• [PROVIDED TEXT]:
- Opening Delimiter -

The WEMWBS was adopted for the study because it uses positive, simple words, has been
validated, is widely used, and is recommended for use at population level (Tennant et al.,
2007). The WEMWBS also captures a wide conception of wellbeing including affective-
emotional aspects, cognitive-evaluative dimensions and psychological functioning. It has
been used in a number of social surveys and intervention studies including national
population surveys, which have further validated its use as an appropriate practical mental
wellbeing measure (Braunholtz et al., 2007, Gosling et al., 2008, Stewart-Brown and
Janmohamed, 2008). Stewart-Brown et al., (2009) critiqued the WEMWBS as they found
initial fit to model expectations was poor and some items that misfit with the model
expectations showed considerable bias for gender and age. As a consequence they deleted
items to create a mostly bias free short 7 item scale, however this 7 item scale presented a
more restricted view of mental wellbeing than the 14 item scale in terms of face validity
(Stewart-Brown et al., 2009). Therefore in this study both scales were used and the critiques
of both were kept in mind during the interpretation of the findings.
Postcode data were used to assign an Index of Multiple Deprivation (IMD) score for patients,
a method used in similar prescription to health intervention programmes (Gidlow et al., 2007,
James et al., 2009, James et al., 2008). IMD data is based on the income, employment,
health and disability, education, barriers to housing and services, crime and living
environment domains of the relevant postcodes (Department for Communities and Local
Government, 2011). Due to socio-economic status being based on employment and
conditions of occupations the IMD can give an idea of the participant’s socio-economic
status (Office for National Statistics, 2011).

- Closing Delimiter -

Print the part of the passage on the wellbeing scale starting with "Postcode data were" and going on through "National Statistics, 2011).". The rows after this point are separate material with no connection to the passage on the wellbeing scale.

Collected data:

- Opening Delimiter -

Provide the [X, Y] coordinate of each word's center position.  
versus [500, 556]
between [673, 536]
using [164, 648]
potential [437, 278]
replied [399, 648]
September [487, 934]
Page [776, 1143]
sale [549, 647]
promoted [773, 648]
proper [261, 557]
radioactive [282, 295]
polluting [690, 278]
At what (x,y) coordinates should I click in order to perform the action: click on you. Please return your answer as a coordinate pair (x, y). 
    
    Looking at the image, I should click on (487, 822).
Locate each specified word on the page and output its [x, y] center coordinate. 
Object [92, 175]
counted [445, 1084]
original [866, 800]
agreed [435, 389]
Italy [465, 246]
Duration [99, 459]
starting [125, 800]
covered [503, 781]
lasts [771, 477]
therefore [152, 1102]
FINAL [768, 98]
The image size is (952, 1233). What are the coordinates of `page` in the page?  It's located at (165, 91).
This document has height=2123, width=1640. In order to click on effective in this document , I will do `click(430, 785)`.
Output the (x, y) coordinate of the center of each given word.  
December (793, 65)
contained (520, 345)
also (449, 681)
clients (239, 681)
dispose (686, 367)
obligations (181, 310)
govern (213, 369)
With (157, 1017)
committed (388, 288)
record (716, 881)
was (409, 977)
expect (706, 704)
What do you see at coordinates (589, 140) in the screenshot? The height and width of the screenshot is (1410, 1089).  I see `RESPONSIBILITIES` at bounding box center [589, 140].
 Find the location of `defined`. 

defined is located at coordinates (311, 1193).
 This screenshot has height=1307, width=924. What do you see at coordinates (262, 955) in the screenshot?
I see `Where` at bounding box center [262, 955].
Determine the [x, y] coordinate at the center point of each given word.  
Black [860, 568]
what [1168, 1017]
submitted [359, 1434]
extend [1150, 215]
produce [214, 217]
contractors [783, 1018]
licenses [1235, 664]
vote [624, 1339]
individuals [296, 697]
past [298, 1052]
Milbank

- Closing Delimiter -

• [SOLUTION]:
Postcode data were used to assign an Index of Multiple Deprivation (IMD) score for patients,
a method used in similar prescription to health intervention programmes (Gidlow et al., 2007,
James et al., 2009, James et al., 2008). IMD data is based on the income, employment,
health and disability, education, barriers to housing and services, crime and living
environment domains of the relevant postcodes (Department for Communities and Local
Government, 2011). Due to socio-economic status being based on employment and
conditions of occupations the IMD can give an idea of the participant’s socio-economic
status (Office for National Statistics, 2011).